微男微女

日常の考察

「多様性が大事だ」と言わなければならない社会

大前提として、多様性は大事です。その上で、サイボウズの社長の青野さんのツイートをきっかけに考えたことがあるので書いていきたいと思います。

 

 

こちらが、青野さんのツイートです。賛同の意味を込めて、リツイートしました。そして、私は以下のようにコメントしました。

 

「多様性が大事であるということは、多様性が大事でないという意見も大事にしなければならない」という人がいるけど、「相容れない」考えだとズバッと言えばいいのか!

 

これ↑は、「多様性が大事だと言うなら、多様性が大事でないという意見も大事にすべき」という声に対して何も返せなかった過去の自分に対するコメントです。

 

そして、続けてこう書きました。

 

ちなみに多様性はたしかに大事なんだけど、「多様性を大事にしなきゃ」という状況になること自体本来おかしな話で、そもそも人間は多様であり、大事にしようとしなくても当然に多様であるべきというか、「多様性」と言わなきゃいけない、「大事にしよう」と言わなきゃいけない現状が残念というか。

 

このコメントをしたあとも、ずっと「多様性が大事である」という言葉について考えていて、Twitterでは自分の意見や心のモヤモヤを書ききれないと思ったので、ブログに書くことにしました。(青野さんは選択的夫婦別姓の導入に関してツイートされているのですが、私は「多様性が大事である」という言葉に焦点を当てているので、青野さんのツイートの主旨とは少し異なります。ご了承ください。)

▶ [提示課題]: 上の抜粋文のうち、「大前提として、多様性は大事で」から「だとズバッと言えばいいのか!」までを、両端の語句も含めて書き写してください。 エントリーを参照する必要はありません。

▶ [表示データ]:
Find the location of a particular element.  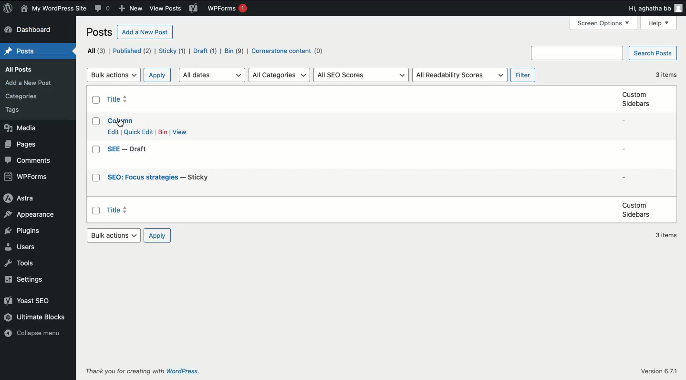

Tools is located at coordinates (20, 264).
...
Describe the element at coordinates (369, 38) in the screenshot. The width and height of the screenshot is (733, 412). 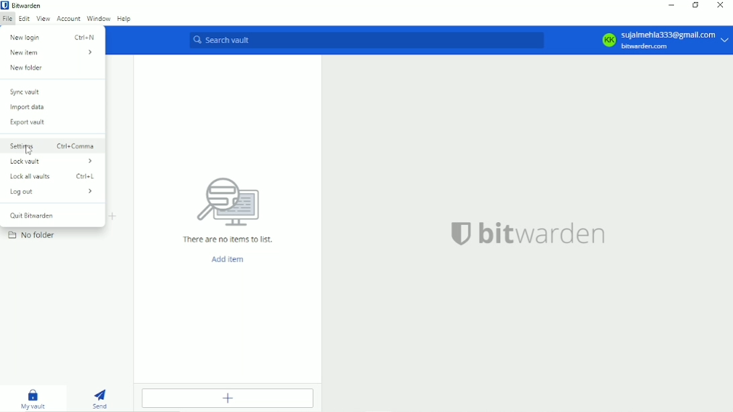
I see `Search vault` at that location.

▶ [回答内容]:
大前提として、多様性は大事です。その上で、サイボウズの社長の青野さんのツイートをきっかけに考えたことがあるので書いていきたいと思います。

 

 

こちらが、青野さんのツイートです。賛同の意味を込めて、リツイートしました。そして、私は以下のようにコメントしました。

 

「多様性が大事であるということは、多様性が大事でないという意見も大事にしなければならない」という人がいるけど、「相容れない」考えだとズバッと言えばいいのか!